Coronary artery bypass grafting surgery is an effective treatment modality for patients with severe coronary artery disease. The conduits used during the surgery include both the arterial and venous conduits. Long- term graft patency rate for the internal mammary arterial graft is superior, but the same is not true for the saphenous vein grafts. At 10 years, more than 50% of the vein grafts would have occluded and many of them are diseased. Why do the saphenous vein grafts fail the test of time? Many causes have been proposed for saphenous graft failure. Some are non-modifiable and the rest are modifiable. Non-modifiable causes include different histological structure of the vein compared to artery, size disparity between coronary artery and saphenous vein. However, researches are more interested in the modifiable causes, such as graft flow dynamics and wall shear stress distribution at the anastomotic sites. Formation of intimal hyperplasia at the anastomotic junction has been implicated as the root cause of long- term graft failure.Many researchers have analyzed the complex flow patterns in the distal sapheno-coronary anastomotic region, using various simulated model in an attempt to explain the site of preferential intimal hyperplasia based on the flow disturbances and differential wall stress distribution.

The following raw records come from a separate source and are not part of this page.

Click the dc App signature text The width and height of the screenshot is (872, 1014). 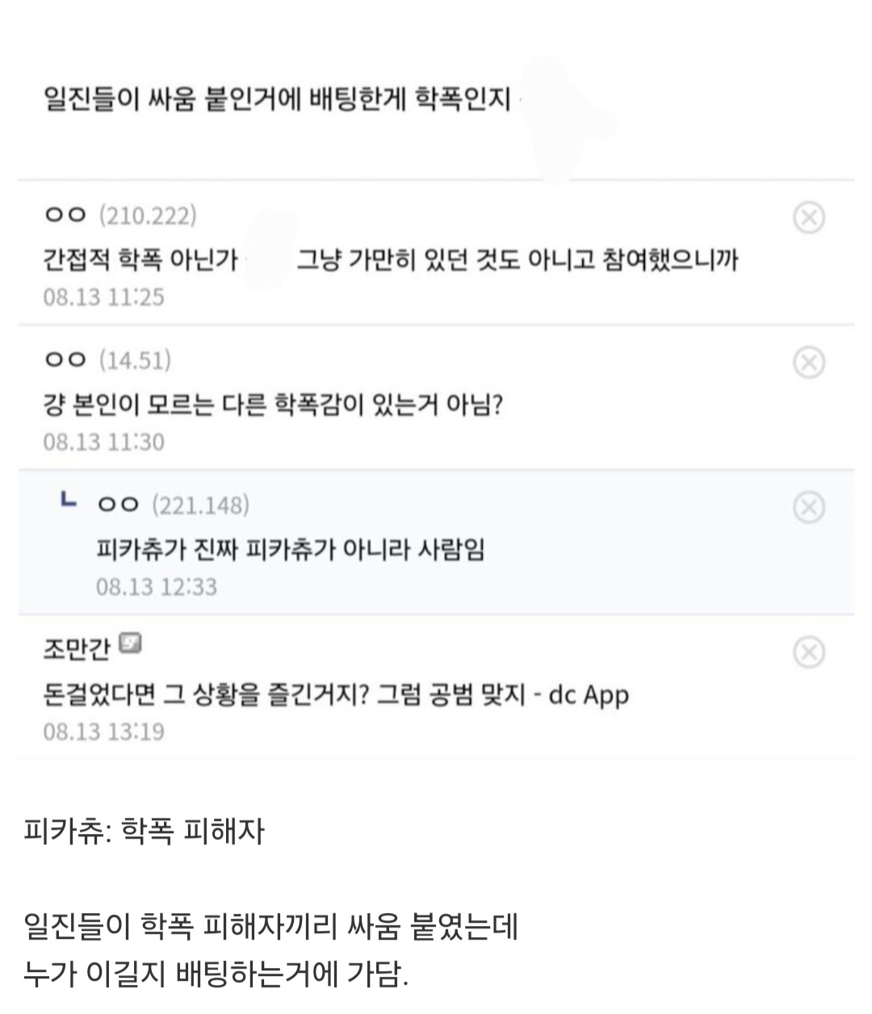(x=588, y=694)
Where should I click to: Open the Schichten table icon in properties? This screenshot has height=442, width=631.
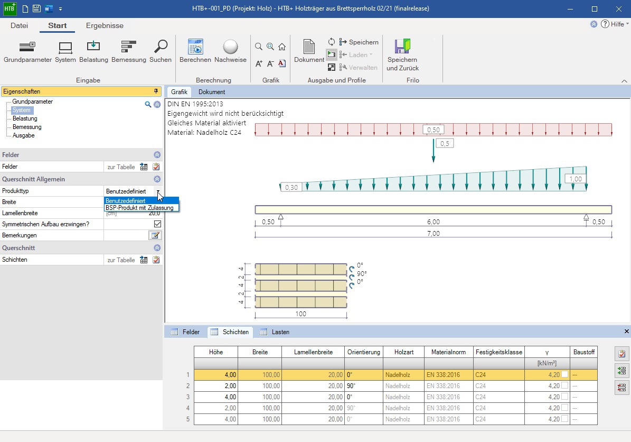(144, 260)
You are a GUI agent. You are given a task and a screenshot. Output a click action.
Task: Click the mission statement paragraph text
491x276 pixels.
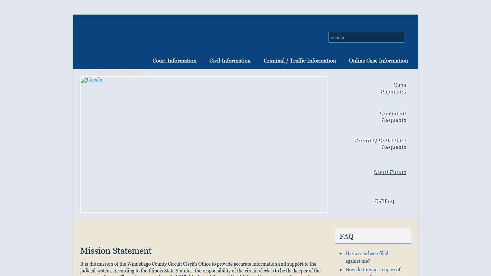[x=198, y=267]

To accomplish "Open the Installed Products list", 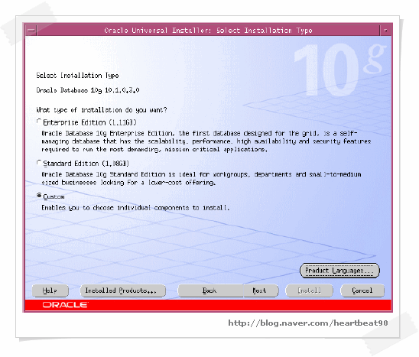I will click(123, 290).
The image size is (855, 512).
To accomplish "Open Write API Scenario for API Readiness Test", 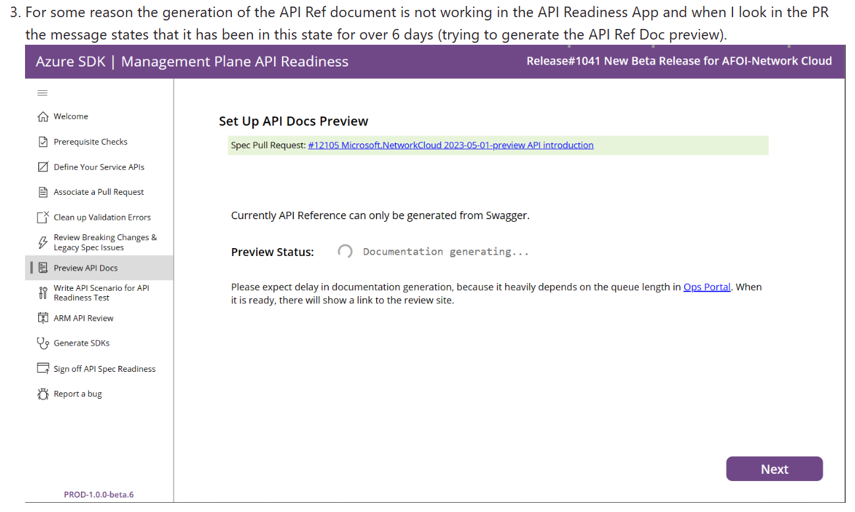I will [x=102, y=292].
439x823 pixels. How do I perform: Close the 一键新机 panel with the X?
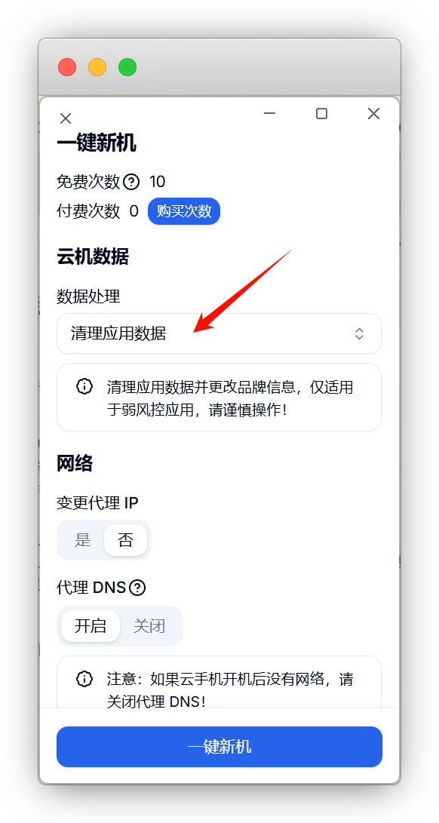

In this paper, the geometrical bypass models (aorto-left coronary bypass graft model and aorto-right coronary bypass graft model) are based on real-life situations. In our models, the dimensions of the aorta, saphenous vein and the coronary artery simulate the actual dimensions at surgery. Both the proximal and distal anastomoses are considered at the same time, and we also take into the consideration the cross-sectional shape change of the venous conduit from circular to elliptical. Contrary to previous works, we have carried out computational fluid dynamics (CFD) study in the entire aorta-graft-perfused artery domain. The results reported here focus on (i) the complex flow patterns both at the proximal and distal anastomotic sites, and (ii) the wall shear stress distribution, which is an important factor that contributes to graft patency.

Methods

The three-dimensional coronary bypass models of the aorto-right coronary bypass and the aorto-left coronary bypass systems are constructed using computational fluid-dynamics software (Fluent 6.0.1). To have a better understanding of the flow dynamics at specific time instants of the cardiac cycle, quasi-steady flow simulations are performed, using a finite-volume approach. The data input to the models are the physiological measurements of flow-rates at (i) the aortic entrance, (ii) the ascending aorta, (iii) the left coronary artery, and (iv) the right coronary artery.

Results

The flow field and the wall shear stress are calculated throughout the cycle, but reported in this paper at two different instants of the cardiac cycle, one at the onset of ejection and the other during mid-diastole for both the right and left aorto-coronary bypass graft models. Plots of velocity-vector and the wall shear stress distributions are displayed in the aorto-graft-coronary arterial flow-field domain. We have shown (i) how the blocked coronary artery is being perfused in systole and diastole, (ii) the flow patterns at the two anastomotic junctions, proximal and distal anastomotic sites, and (iii) the shear stress distributions and their associations with arterial disease.

Conclusion

The computed results have revealed that (i) maximum perfusion of the occluded artery occurs during mid-diastole, and (ii) the maximum wall shear-stress variation is observed around the distal anastomotic region. These results can enable the clinicians to have a better understanding of vein graft disease, and hopefully we can offer a solution to alleviate or delay the occurrence of vein graft disease.